Making radiation therapy less toxic to the heart is focus of this graduate fellowship award

SPOKANE, Wash.—Panshak Dakup, a graduate student at Washington State University in Spokane, received a Pre-doctoral Fellowship from the American Heart Association (AHA). The fellowship comes with $53,688 over two years to support his research, which he is conducting in the laboratory of Shobhan Gaddameedhi at the WSU College of Pharmacy and Pharmaceutical Sciences (CPPS).

“We are interested in pursuing this study because heart failure is a major concern with radiation treatment that target the chest region in breast cancer patients.” Dakup said. “Fortunately, we discovered that the AHA has a way to fund graduate students with projects that aim to improve global cardiovascular health, and my project was relevant this this cause.”

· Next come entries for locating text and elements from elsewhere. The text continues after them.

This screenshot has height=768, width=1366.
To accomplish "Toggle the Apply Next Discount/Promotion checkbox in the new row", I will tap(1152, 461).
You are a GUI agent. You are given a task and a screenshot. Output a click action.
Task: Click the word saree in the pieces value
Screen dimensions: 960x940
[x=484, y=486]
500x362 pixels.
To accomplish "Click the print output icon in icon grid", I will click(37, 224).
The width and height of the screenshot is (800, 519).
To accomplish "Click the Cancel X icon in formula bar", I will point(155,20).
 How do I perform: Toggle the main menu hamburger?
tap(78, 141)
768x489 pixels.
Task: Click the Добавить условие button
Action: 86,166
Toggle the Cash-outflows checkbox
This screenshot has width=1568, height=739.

Dakup is working on his Ph.D. in pharmaceutical sciences. He is from Pankshin, a city in Plateau State, Nigeria, and completed his bachelor’s degree in chemistry from Columbia College in Missouri. He first came to WSU in 2014 to participate in the college’s Summer Undergraduate Research Fellowship program. The “togetherness” of the faculty and students at WSU and supportive values held by the CPPS influenced him to pursue his Ph.D. here, which he began in the fall of 2015.

“This research started out as my side project. I was interested in investigating how the mechanisms of our biological clocks can be modulated naturally to reduce heart-related toxicity caused by radiation treatment,” Dakup said.

Research at the WSU CPPS supports the university’s land-grant mission to address some of society’s most complex issues, specifically WSU’s efforts surrounding developing practical solutions to challenging problems in health care delivery, health care access and disease prevention.

The American Heart Association is the largest nonprofit organization in the country dedicated to fighting heart disease and stroke. According to the AHA, its Pre-doctoral Fellowship program aims to promote integrated research and clinical training of promising students who intend to pursue careers as scientists, physician-scientists or other clinician-scientists, or related careers aimed at improving global cardiovascular health.